- _Source_:
-- START --

Saturday, December 26, 2015


Engraving of a brush hut.
Marcos Garcia-Diez, and
Manuel Vaquero, 2015,

There have been many attempts to define shapes and symbols found in paleolithic paintings or engravings on the walls of caves in Europe as habitation sites or structures. For the most part those have not been generally accepted by scholars.

Now we have the recent announcement and presentation of the discovery of "an engraved schist slab recently found in the Molí del Salt site (North-eastern Iberia) and dated at the end of the Upper Paleolithic, ca. 13,800 years ago. This slab displays seven semicircular motifs that may be interpreted as the representation of dome-shaped huts. The analysis of individual motifs and the composition, as well as the ethnographic and archeological contextualization, suggests that this engraving is a naturalistic depiction of a hunter-gatherer campsite. Campsites can be considered the first human landscape, the first area of land whose visible features were entirely constructed by humans. Given the social meaning of campsites in hunter-gatherer life-styles, this engraving may be considered one of the first representations of the domestic and social space of a human group." (Garcia-Diez and Vaquero 2015)

-- END --

- _What you need to do_:
Can you repeat, word for word, everything in the hut engraving post above from "Marcos Garcia-Diez, and" down to "accepted by scholars."?

- _Information given_:

-- START --

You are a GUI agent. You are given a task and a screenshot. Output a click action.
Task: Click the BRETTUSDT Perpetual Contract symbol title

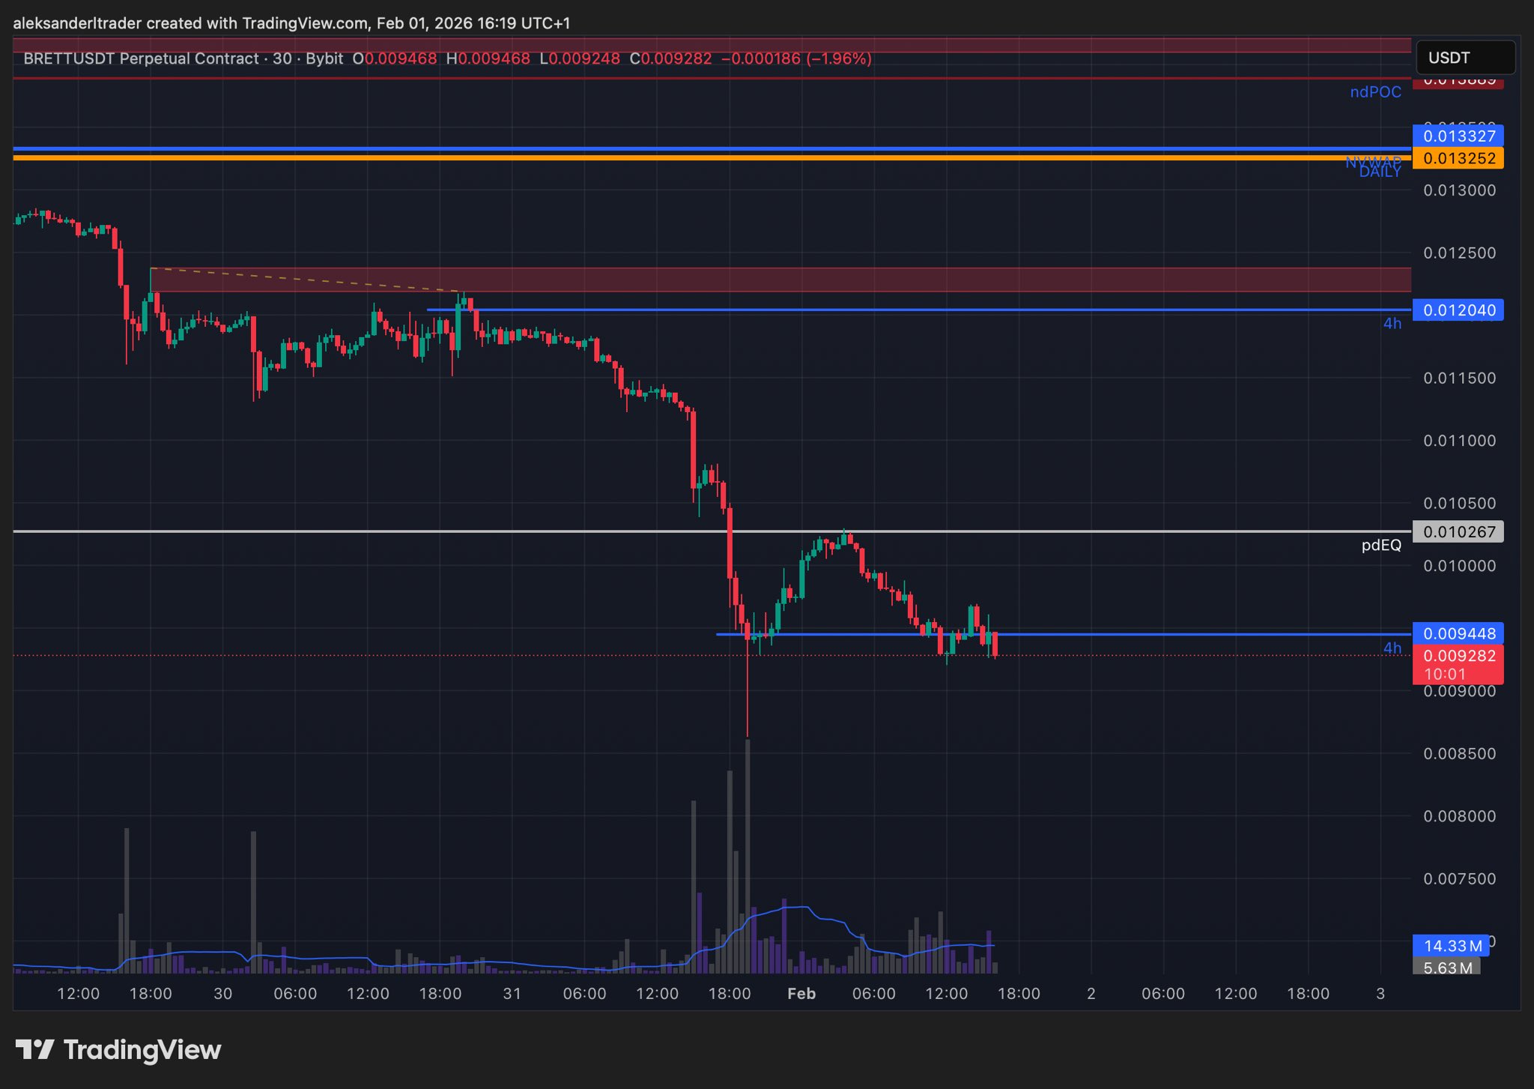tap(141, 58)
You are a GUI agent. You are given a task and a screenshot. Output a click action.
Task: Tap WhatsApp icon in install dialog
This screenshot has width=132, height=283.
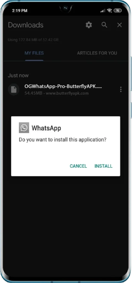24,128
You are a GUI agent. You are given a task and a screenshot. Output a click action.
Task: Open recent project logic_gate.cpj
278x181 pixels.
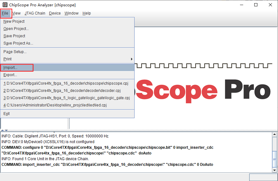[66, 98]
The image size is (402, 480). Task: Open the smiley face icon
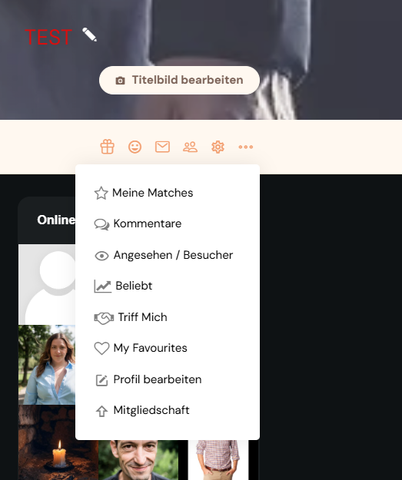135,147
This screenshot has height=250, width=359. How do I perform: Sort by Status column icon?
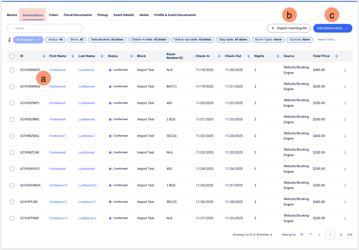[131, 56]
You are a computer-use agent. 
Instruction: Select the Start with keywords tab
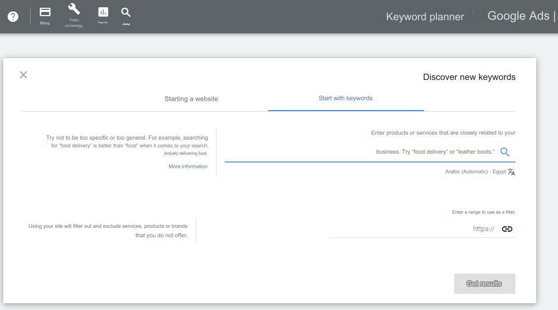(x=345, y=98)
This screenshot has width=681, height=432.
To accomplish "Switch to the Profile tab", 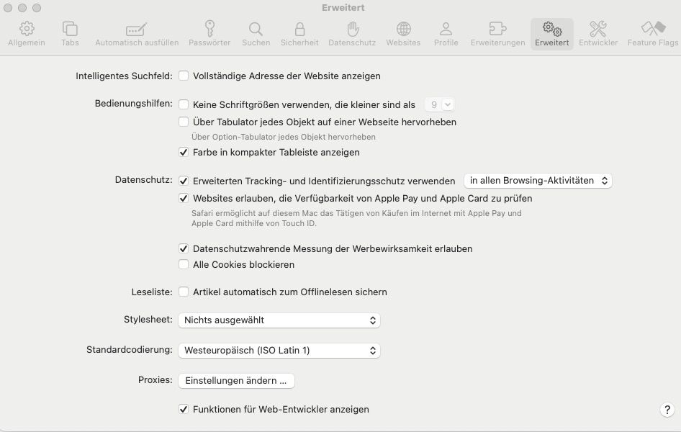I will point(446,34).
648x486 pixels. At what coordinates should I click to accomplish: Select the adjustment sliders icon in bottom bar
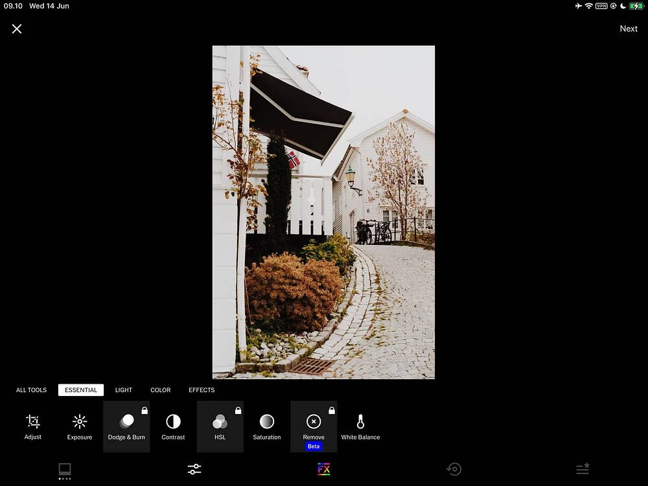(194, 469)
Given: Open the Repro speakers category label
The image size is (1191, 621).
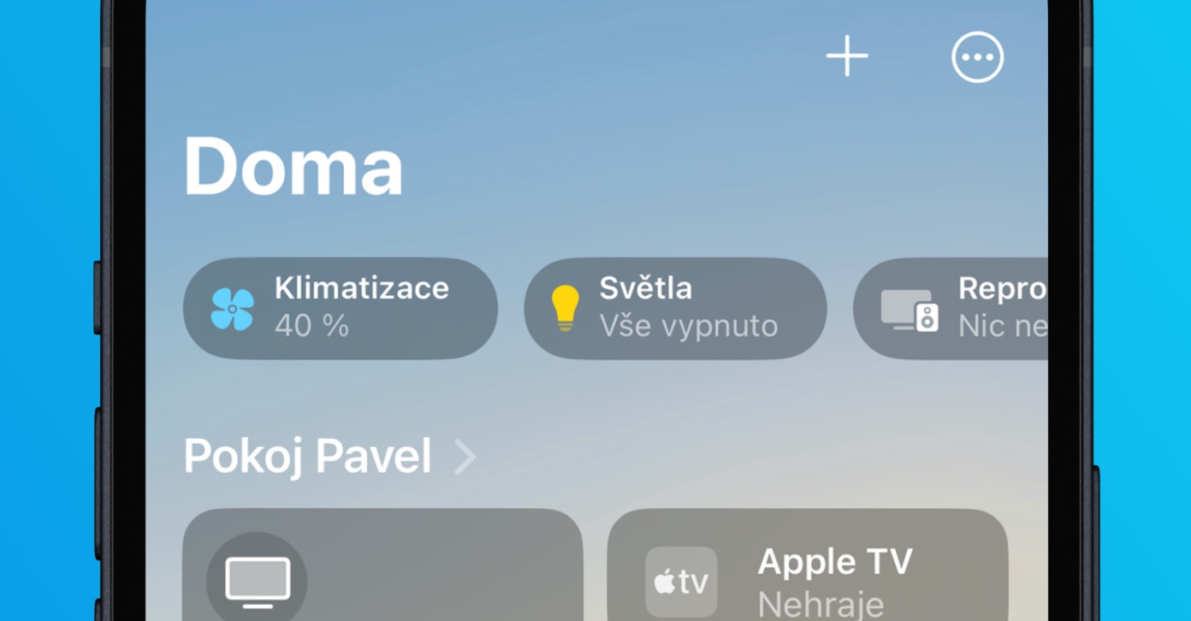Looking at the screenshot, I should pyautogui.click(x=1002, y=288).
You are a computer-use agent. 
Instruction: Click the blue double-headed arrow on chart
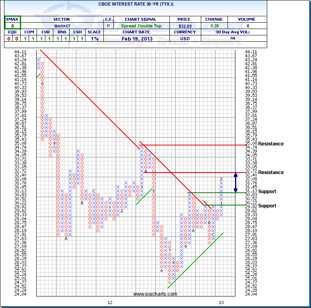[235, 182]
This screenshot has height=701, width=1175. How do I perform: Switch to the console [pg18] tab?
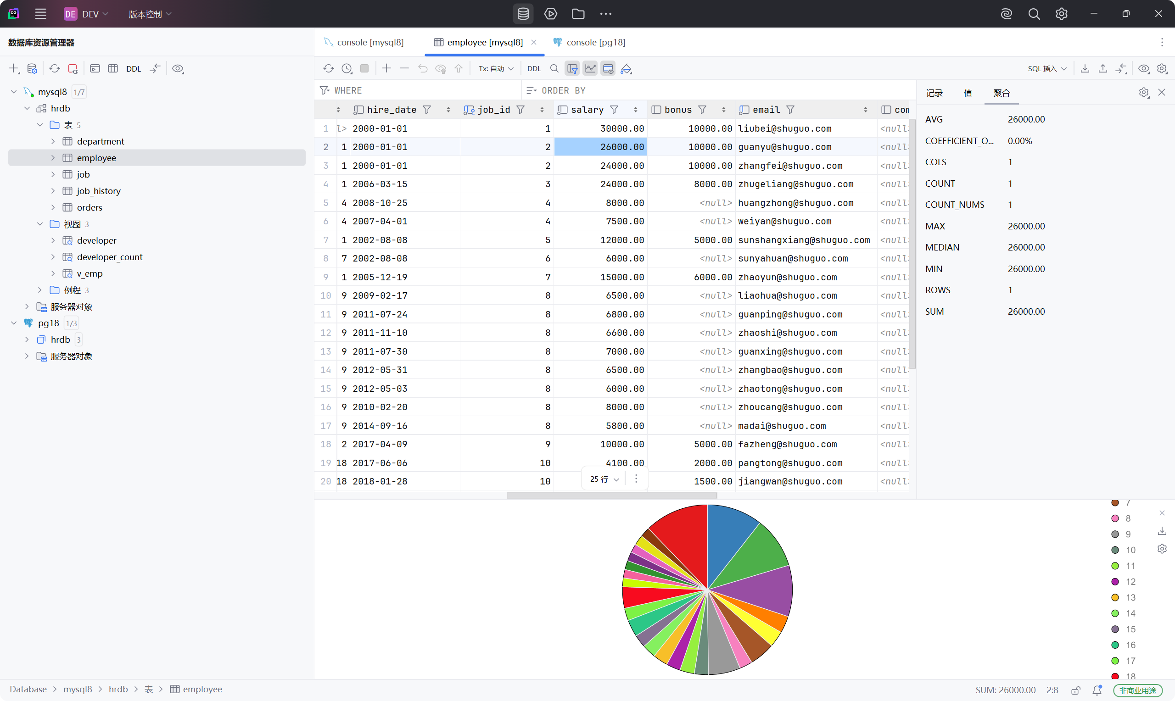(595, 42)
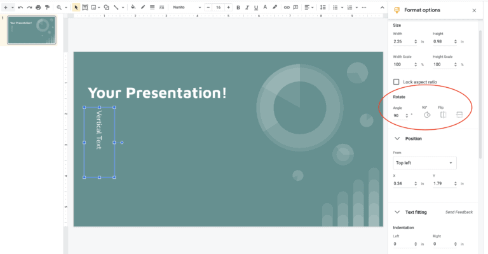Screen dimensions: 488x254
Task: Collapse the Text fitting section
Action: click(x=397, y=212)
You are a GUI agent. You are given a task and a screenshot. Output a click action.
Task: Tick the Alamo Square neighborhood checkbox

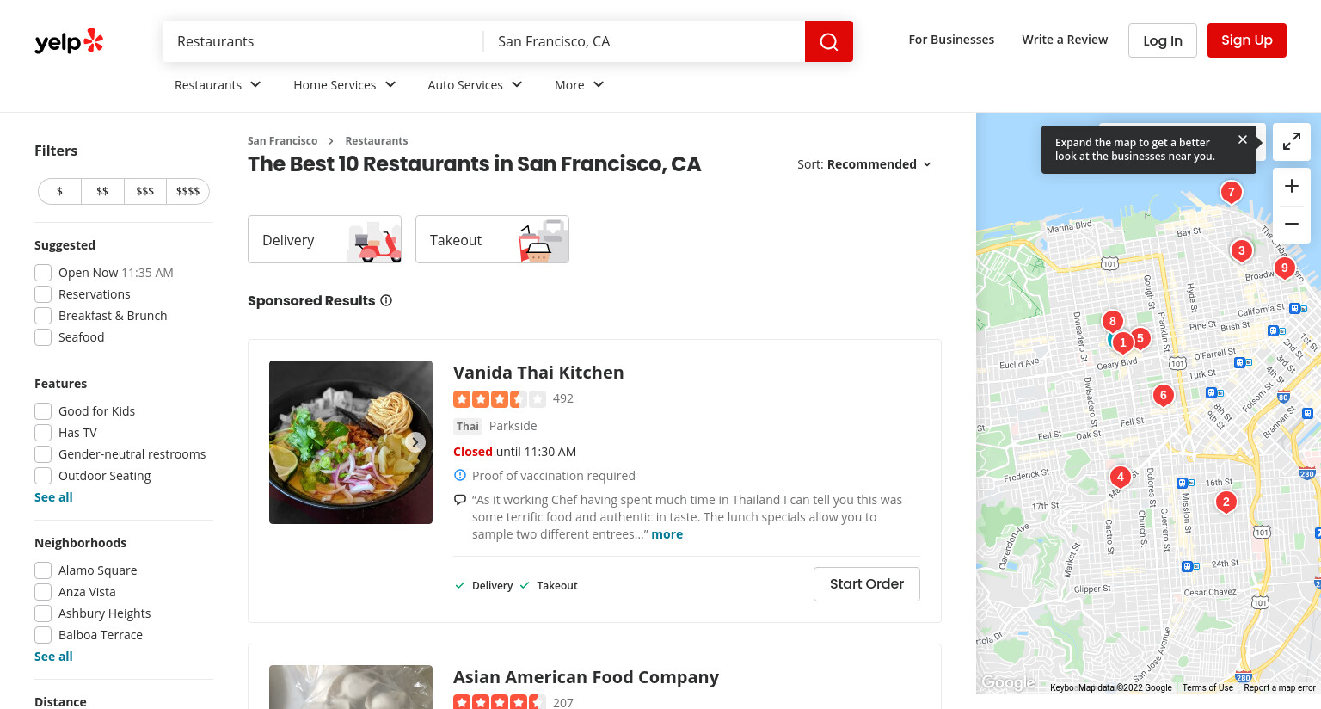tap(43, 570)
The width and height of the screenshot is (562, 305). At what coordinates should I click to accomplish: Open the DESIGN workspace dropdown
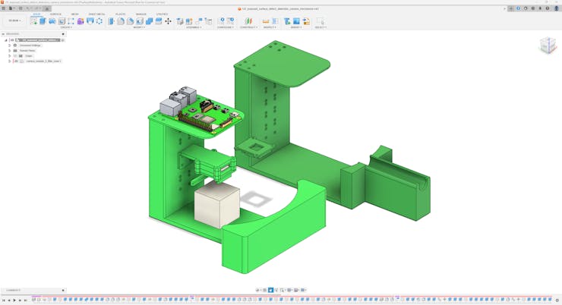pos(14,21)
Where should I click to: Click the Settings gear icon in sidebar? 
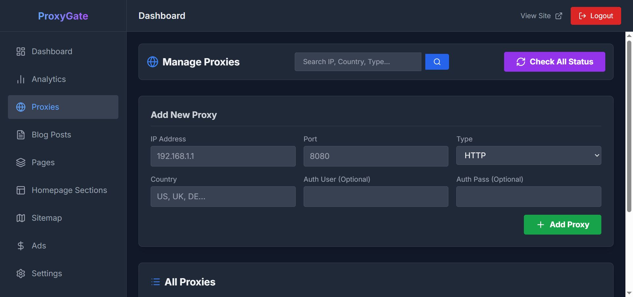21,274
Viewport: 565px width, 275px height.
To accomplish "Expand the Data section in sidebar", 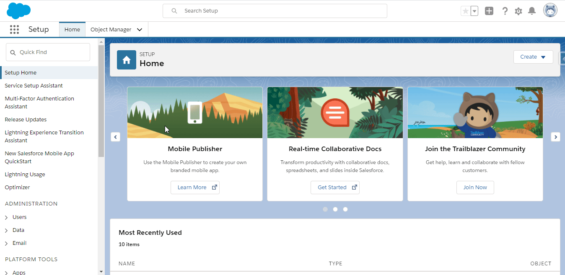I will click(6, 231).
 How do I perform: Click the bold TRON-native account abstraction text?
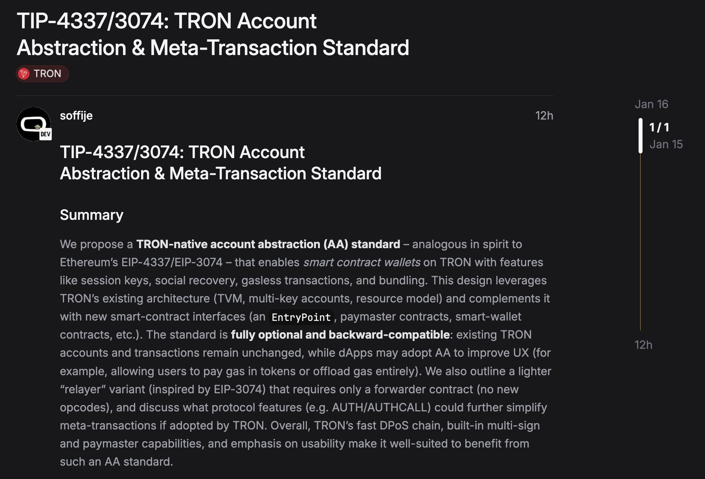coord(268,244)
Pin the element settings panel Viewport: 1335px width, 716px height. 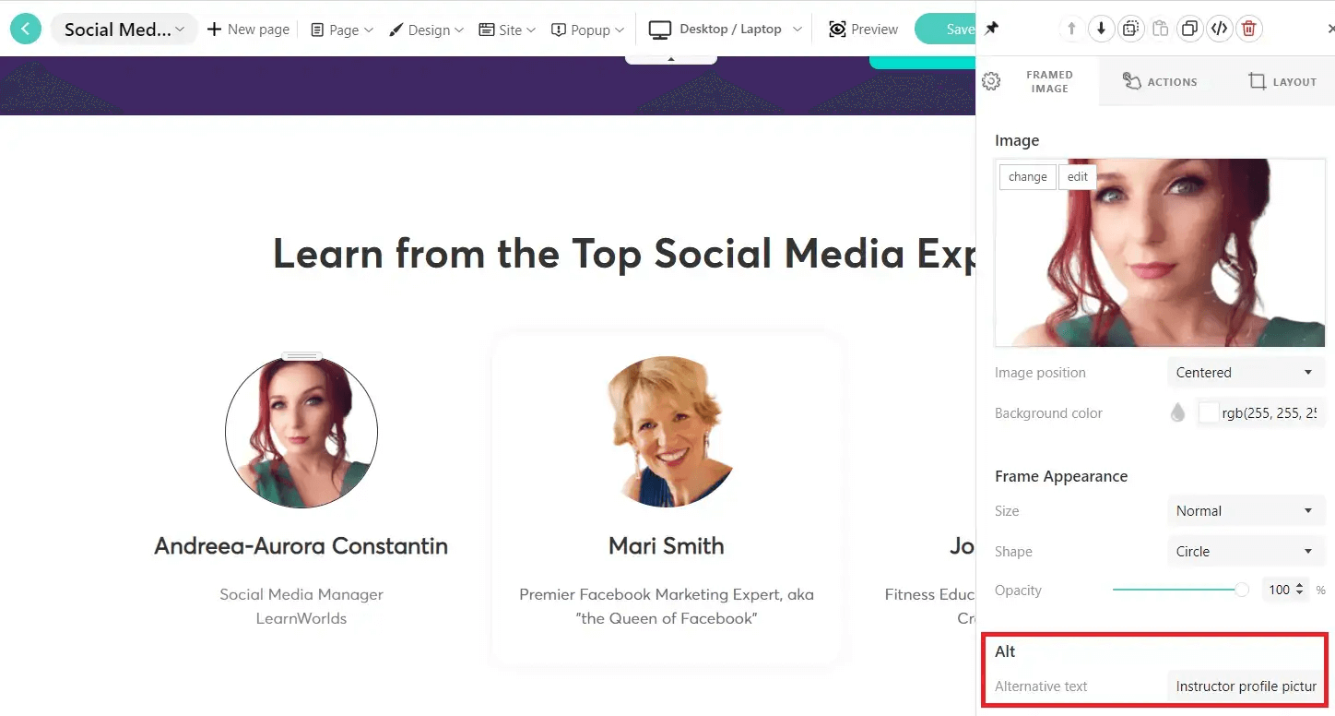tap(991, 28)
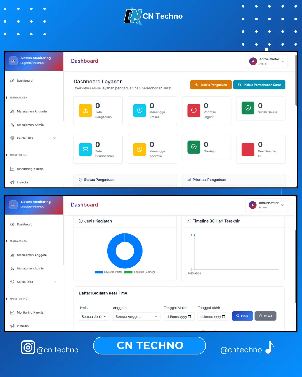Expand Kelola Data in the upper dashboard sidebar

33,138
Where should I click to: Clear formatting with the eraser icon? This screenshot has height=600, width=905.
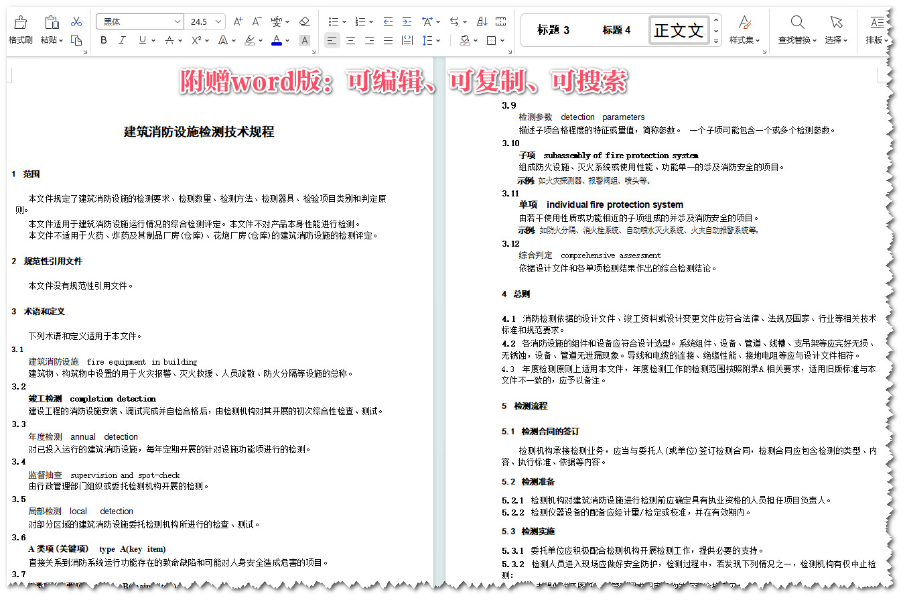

-- END --

- _The output_:
Marcos Garcia-Diez, and
Manuel Vaquero, 2015,

There have been many attempts to define shapes and symbols found in paleolithic paintings or engravings on the walls of caves in Europe as habitation sites or structures. For the most part those have not been generally accepted by scholars.